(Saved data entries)

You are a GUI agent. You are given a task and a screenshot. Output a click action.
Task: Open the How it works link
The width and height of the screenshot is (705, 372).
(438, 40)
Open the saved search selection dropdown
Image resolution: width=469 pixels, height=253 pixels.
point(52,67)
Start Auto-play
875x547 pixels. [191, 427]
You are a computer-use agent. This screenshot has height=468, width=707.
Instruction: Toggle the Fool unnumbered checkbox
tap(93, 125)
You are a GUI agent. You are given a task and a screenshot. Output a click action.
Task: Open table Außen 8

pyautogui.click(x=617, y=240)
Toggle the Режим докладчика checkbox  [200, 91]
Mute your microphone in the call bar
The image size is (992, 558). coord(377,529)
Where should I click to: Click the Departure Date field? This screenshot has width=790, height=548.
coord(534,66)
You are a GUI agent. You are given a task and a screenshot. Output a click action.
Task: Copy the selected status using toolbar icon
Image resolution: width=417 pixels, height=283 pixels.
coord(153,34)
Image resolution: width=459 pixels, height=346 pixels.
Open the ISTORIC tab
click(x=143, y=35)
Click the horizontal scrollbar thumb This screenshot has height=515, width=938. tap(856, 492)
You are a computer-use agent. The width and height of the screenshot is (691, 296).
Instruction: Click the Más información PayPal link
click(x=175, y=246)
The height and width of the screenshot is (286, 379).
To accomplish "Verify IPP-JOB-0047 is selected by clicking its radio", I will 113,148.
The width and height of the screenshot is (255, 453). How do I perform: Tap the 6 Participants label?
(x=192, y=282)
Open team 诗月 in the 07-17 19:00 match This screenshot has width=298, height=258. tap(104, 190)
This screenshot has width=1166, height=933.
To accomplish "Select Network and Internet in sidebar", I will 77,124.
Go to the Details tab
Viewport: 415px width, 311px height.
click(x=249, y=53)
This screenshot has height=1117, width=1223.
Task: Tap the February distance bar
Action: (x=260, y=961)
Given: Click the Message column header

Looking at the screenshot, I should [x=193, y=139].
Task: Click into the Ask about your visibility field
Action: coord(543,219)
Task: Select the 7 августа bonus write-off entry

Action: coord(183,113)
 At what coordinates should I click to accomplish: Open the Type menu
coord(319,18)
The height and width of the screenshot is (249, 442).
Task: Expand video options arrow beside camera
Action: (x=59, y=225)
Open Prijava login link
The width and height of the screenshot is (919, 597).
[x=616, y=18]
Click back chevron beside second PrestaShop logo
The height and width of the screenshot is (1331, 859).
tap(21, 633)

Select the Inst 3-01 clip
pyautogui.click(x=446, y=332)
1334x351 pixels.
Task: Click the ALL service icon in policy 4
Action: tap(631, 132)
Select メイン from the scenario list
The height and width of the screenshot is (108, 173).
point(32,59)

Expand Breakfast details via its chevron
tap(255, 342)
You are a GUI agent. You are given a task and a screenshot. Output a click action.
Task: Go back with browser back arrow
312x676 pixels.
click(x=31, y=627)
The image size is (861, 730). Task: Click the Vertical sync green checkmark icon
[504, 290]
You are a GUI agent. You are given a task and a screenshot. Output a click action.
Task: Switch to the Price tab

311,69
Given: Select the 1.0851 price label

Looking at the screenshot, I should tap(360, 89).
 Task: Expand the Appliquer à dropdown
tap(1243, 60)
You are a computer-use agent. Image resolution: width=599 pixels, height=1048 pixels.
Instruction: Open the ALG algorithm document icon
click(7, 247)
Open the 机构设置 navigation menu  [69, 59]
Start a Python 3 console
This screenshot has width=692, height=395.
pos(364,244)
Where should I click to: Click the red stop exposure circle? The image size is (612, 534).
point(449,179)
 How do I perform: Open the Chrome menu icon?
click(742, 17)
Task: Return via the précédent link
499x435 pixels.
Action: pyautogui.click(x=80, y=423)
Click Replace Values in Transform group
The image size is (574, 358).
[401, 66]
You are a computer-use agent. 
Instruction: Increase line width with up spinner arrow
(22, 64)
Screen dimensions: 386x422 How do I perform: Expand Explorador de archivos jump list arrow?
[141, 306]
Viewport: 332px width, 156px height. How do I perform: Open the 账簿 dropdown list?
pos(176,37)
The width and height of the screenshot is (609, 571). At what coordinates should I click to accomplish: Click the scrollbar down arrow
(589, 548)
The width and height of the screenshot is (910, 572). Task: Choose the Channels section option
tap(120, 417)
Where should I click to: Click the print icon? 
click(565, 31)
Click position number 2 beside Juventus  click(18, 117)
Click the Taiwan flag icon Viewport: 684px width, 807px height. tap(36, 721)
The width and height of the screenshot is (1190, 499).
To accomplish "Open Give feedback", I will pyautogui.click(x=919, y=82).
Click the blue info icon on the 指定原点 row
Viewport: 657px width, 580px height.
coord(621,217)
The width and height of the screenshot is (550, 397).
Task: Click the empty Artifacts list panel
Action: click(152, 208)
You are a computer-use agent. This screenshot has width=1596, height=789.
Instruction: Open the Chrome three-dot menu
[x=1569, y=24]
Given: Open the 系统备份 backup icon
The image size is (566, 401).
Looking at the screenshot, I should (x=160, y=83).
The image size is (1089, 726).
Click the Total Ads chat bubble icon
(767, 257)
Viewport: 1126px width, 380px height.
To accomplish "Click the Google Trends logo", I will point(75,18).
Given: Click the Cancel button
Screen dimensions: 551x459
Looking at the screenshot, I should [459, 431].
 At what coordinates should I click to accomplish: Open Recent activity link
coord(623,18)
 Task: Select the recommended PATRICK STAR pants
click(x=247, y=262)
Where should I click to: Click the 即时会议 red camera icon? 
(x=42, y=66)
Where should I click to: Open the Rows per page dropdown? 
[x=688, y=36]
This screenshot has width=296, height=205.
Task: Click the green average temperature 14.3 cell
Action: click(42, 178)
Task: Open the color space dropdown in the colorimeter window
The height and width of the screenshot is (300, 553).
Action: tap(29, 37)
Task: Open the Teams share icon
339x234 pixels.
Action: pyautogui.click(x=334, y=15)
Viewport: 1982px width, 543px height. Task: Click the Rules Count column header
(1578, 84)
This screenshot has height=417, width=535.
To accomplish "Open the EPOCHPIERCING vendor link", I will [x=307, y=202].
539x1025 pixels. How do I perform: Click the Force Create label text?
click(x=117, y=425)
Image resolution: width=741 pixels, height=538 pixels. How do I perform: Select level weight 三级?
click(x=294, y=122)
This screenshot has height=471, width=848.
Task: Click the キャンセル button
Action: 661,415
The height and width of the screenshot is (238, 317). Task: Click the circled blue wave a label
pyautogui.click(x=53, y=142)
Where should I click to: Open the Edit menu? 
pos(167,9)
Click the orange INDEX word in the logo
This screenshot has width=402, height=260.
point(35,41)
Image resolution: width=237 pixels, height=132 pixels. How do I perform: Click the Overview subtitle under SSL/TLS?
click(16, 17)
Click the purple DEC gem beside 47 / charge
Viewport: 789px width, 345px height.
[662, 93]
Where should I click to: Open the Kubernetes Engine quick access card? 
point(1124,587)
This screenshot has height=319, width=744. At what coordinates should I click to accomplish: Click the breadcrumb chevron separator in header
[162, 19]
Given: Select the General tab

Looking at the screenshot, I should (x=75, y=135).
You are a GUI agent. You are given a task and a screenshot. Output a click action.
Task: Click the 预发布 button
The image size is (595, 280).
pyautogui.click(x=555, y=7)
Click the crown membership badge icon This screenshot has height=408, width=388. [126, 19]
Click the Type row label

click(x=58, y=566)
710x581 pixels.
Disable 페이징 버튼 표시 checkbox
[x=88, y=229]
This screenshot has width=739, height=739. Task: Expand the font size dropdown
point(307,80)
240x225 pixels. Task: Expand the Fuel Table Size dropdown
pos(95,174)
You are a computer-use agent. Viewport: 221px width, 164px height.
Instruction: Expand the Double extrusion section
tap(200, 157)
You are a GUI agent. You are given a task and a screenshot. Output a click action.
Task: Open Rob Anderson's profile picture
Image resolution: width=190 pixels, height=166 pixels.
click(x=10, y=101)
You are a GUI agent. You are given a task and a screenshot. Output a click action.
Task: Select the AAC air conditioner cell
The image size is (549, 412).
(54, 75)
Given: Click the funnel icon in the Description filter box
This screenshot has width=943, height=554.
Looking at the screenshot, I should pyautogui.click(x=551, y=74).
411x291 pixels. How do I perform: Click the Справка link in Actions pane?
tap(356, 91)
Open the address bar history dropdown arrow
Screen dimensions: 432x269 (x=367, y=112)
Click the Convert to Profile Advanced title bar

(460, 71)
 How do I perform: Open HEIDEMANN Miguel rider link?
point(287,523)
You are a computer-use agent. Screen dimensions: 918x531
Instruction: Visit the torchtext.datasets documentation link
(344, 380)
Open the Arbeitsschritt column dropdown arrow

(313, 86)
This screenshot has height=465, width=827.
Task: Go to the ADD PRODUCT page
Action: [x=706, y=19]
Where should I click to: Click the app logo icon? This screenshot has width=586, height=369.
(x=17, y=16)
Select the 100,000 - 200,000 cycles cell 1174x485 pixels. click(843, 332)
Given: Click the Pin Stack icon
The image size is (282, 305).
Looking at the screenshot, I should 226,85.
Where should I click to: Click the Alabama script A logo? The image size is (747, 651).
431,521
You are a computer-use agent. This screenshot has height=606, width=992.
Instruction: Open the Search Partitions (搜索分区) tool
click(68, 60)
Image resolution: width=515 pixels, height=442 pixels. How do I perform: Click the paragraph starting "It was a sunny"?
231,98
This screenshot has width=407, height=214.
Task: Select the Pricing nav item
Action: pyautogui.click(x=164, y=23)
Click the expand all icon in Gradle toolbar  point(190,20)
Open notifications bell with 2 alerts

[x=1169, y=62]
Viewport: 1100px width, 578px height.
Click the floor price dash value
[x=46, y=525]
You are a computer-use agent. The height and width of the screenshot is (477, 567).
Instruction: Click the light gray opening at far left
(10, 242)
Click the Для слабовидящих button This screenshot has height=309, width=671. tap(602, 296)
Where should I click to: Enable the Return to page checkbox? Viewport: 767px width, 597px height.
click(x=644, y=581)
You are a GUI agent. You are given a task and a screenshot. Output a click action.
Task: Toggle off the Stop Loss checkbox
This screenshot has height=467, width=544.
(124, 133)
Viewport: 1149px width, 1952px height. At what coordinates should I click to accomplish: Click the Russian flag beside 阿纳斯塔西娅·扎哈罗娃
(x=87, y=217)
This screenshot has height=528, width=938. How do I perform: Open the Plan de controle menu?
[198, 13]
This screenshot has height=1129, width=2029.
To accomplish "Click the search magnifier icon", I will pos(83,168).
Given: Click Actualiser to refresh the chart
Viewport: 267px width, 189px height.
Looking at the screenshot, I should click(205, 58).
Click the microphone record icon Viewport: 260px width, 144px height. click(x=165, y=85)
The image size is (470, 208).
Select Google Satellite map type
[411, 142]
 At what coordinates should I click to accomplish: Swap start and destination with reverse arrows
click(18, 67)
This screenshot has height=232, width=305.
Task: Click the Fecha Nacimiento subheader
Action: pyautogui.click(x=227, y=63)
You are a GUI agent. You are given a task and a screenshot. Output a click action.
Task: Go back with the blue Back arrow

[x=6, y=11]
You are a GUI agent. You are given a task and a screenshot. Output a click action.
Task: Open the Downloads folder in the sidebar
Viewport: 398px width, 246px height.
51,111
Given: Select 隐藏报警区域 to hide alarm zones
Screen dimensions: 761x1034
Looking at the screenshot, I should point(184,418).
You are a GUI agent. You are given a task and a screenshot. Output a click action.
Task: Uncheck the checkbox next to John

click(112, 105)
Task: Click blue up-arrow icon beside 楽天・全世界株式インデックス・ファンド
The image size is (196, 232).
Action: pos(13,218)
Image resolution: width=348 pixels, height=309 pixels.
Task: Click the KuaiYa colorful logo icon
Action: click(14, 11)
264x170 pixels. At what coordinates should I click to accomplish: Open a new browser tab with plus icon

# What you will do
Every line above that holds the string "selected" should be copied out.

# Expected answer
Task: Copy the selected status using toolbar icon
To accomplish "Verify IPP-JOB-0047 is selected by clicking its radio", I will 113,148.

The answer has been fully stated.